• Department of Electrical and Computer Engineering, Vanderbilt University, Nashville, USA.
• Department of Biomedical Engineering, Vanderbilt University, Nashville, USA.
• Department of Computer Science, Vanderbilt University, Nashville, USA.
• Insitro, South San Francisco, USA.
• Department of Radiology and Radiological Sciences, Vanderbilt University Medical Center, Nashville, USA.
• Department of Medicine, Vanderbilt University Medical Center, Nashville, USA.

BACKGROUND: Reconstruction kernels in computed tomography (CT) introduce variability in spatial resolution and noise distribution, creating systematic differences in quantitative imaging measurements, that icl, emphysema characterization in lung imaging. While harmonization across images reconstructed using different kernels from the same manufacturer is feasible, this can be challenging in multi-centre or longitudinal studies where images are acquired using kernels from different manufacturers. This variability results in heterogeneous quantitative measurements that are difficult to compare. Therefore, it is necessary to standardize all images to a common reference kernel.

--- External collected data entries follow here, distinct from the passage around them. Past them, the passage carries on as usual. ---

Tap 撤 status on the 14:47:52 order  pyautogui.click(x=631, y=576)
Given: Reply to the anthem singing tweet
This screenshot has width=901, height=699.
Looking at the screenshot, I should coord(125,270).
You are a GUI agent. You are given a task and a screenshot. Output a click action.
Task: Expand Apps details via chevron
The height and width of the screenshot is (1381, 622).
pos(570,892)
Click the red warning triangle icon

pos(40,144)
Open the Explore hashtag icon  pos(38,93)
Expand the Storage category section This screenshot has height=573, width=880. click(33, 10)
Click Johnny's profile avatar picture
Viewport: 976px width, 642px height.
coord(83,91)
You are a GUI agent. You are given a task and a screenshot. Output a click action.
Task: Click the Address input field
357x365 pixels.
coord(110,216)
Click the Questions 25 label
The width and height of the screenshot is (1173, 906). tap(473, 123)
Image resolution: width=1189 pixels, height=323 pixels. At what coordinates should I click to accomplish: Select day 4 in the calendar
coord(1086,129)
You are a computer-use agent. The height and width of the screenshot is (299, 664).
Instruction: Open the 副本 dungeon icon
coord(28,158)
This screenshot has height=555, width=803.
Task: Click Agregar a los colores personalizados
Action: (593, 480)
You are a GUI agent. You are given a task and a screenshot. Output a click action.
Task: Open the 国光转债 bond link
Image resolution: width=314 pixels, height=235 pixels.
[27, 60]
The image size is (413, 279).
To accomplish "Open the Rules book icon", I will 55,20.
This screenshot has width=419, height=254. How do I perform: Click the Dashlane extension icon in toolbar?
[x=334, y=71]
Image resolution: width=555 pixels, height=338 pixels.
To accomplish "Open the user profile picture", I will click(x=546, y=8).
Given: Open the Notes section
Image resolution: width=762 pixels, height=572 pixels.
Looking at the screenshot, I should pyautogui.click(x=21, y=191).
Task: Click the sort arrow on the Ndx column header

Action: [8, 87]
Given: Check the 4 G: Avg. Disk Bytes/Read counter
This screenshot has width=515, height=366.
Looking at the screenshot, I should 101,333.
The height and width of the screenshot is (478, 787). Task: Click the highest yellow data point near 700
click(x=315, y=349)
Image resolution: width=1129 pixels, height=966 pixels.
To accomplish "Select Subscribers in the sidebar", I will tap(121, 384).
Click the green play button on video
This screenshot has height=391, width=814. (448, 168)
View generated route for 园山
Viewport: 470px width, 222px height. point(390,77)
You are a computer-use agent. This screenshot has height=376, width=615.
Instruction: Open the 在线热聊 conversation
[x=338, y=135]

PURPOSE: We explore training a harmonization model using paired reconstruction kernels (obtained from the same manufacturer for a given subject) and unpaired reconstruction kernels (obtained across different manufacturers for different subjects) in a low dose lung cancer screening cohort, validating our approach through quantitative CT measurements. Our overall goal is to use both sets of data to construct a shared latent space while recognizing the ability of different types of data to contribute through different classes of loss functions.

METHODS: We develop a multipath cycleGAN that enables multi-domain kernel harmonization through a shared latent space, domain specific encoder-decoder architectures, and discriminators trained in an unsupervised manner using a mixture of paired and unpaired data. We train our model using 100 scans each from seven representative kernels (Siemens B50f, Siemens B30f, GE BONE, GE STANDARD, GE LUNG, Philips C, and Philips D) from the National Lung Screening Trial (NLST) dataset, enabling harmonization across 42 different kernel combinations. Using 240 withheld scans from each kernel, we evaluate our approach on paired kernels using percent emphysema. For unpaired kernels, we harmonize all scans to the style of a reference soft kernel (Siemens B30f) and evaluate our model using percent emphysema, followed by a general linear model analysis that investigates the impact of age, sex, smoking status, and kernel on emphysema. Additionally, we harmonize all soft kernels to a reference hard kernel (Siemens B50f), quantifying percent emphysema. We assess anatomical consistency in unpaired kernels harmonized to a reference soft kernel by comparing segmentations of lung vessels, muscle, and subcutaneous adipose tissue derived from TotalSegmentator between the non-harmonized and harmonized images. We compare the performance of our model to the standard cycleGAN and a switchable cycleGAN model.

RESULTS: For paired kernels, the proposed multipath approach reduced differences in percent emphysema as seen from the Bland Altman analysis (p < 0.05), achieving the best performance on one kernel pair over the standard cycleGAN and on two pairs over the switchable cycleGAN.For unpaired kernels where all source kernels were harmonized to a reference soft kernel, our method mitigated differences in three of six kernels, comparable to the switchable cycleGAN, while the standard cycleGAN mitigated differences in four of six kernels. When harmonizing all soft kernels to a reference hard kernel, our approach outperformed the switchable cycleGAN and was comparable to the standard cycleGAN. Our proposed approach maintains anatomical consistency in muscle, adipose tissue across all unpaired kernels and showed reasonable overlap on three kernels for lung vessels when compared to the cycleGAN; however, performance was lower when compared to the switchable cycleGAN.

CONCLUSIONS: Paired and unpaired kernel harmonization with a shared latent space multipath cycleGAN mitigates errors in emphysema quantification and maintains anatomical consistency after harmonization.